---------- Исходный отрывок ----------

Он полон снисхождения и благоволения к своим героям (Автор – тоже один из них). Он вновь и вновь клеймит ложь и обман, но тут же готов признать, что «перед лаской искушенных жен / Сын женщины едва ли устоит» (41). Он «подозревает» своего Друга не в эгоизме, а в чрезмерном великодушии («А он из бесконечной доброты / Готов остаться у тебя в закладе», 134). Он готов допустить, что его коварная Леди больше уже не смотрит на него лишь из милосердия, зная разящую силу своих взглядов (139). Он готов терпеть ее жестокое ярмо как справедливое наказанья за свои грехи (141, 142). Он рад этому наказанию («В своем несчастье одному я рад, Что ты мой грех и ты – мой вечный ад»). Он просит у нее жалости – зная, что не допросится.

---------- Имеющиеся данные ----------

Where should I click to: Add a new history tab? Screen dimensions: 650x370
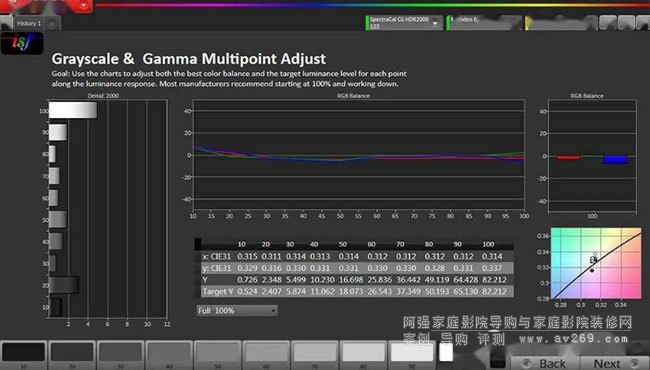(52, 24)
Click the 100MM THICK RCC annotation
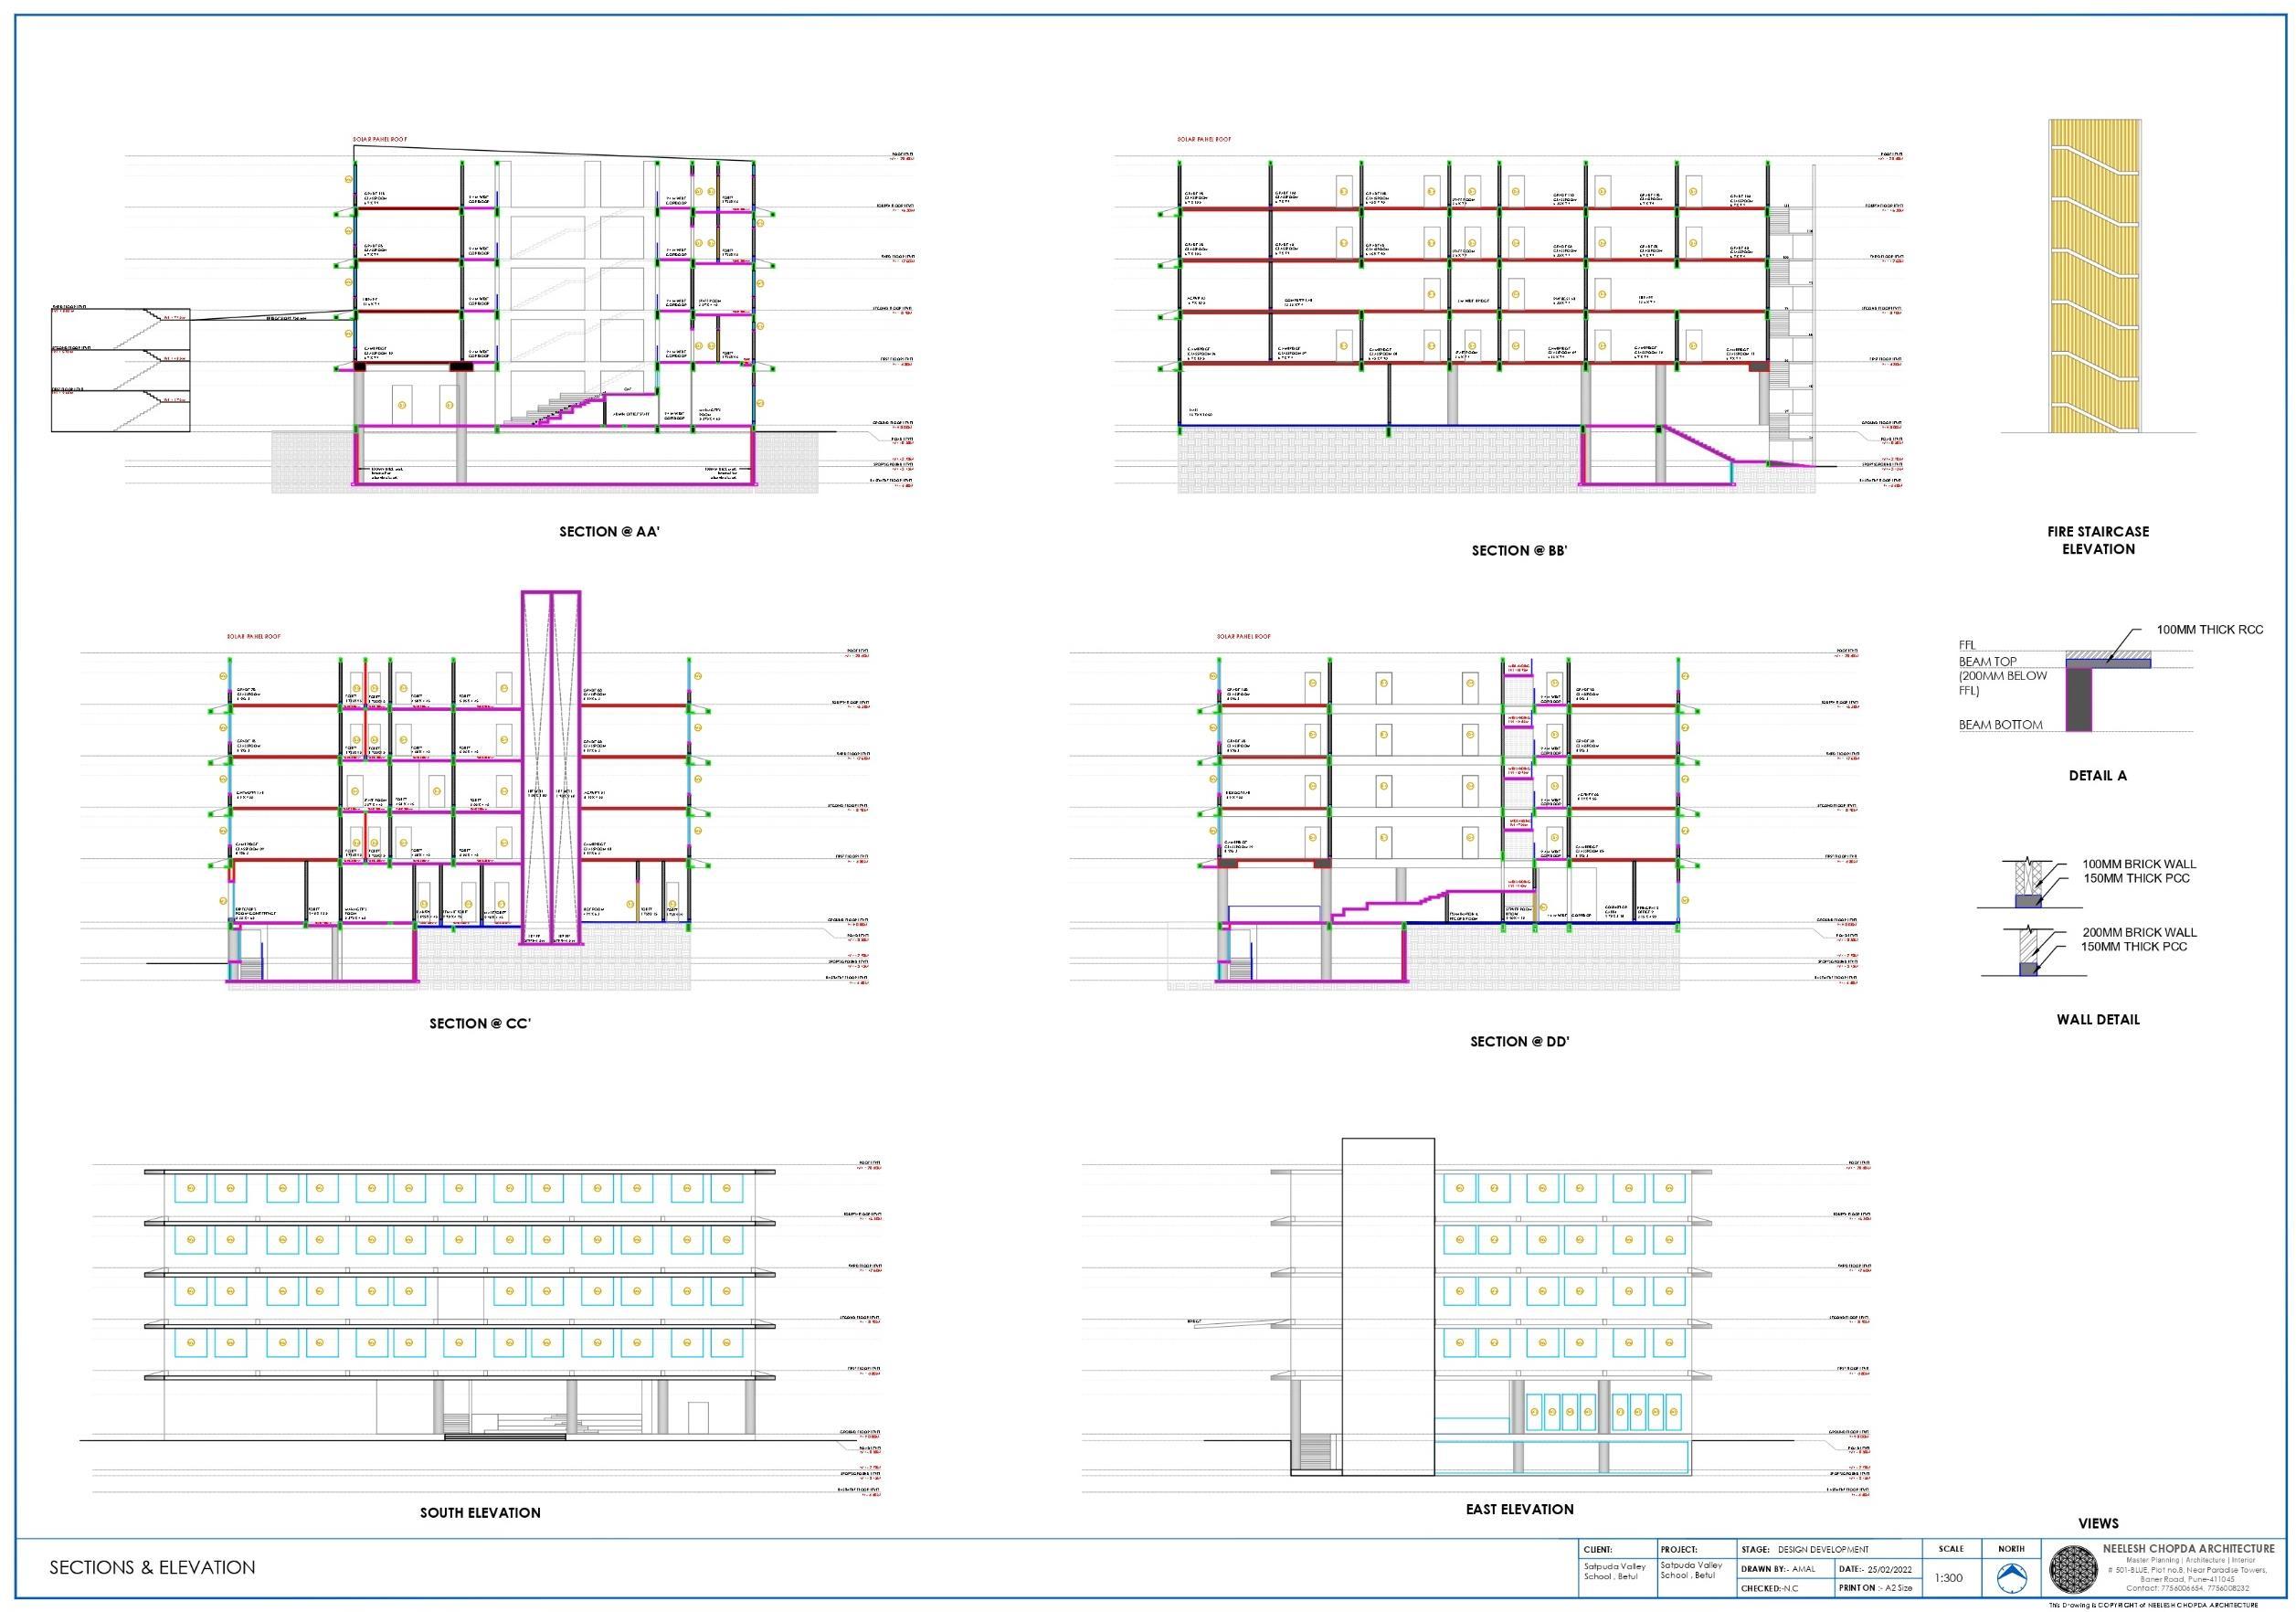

----------

◆ Задания для выполнения:
[1] Ответьте по отрывку:
(a) В чем Автор «подозревает» своего Друга?
(b) Как Автор готов терпеть жестокое ярмо Леди?
(c) О чем Автор просит Леди?
[2] Какие числа стоят в скобках в отрывке? Перечислите все.
Строки — это отдельный материал, с отрывком не связанный.

◆ Ответы по заданиям:
[1]
(a) Не в эгоизме, а в чрезмерном великодушии.
(b) Как справедливое наказание за свои грехи.
(c) О жалости, хотя знает, что не допросится.

[2] 41, 134, 139, 141, 142.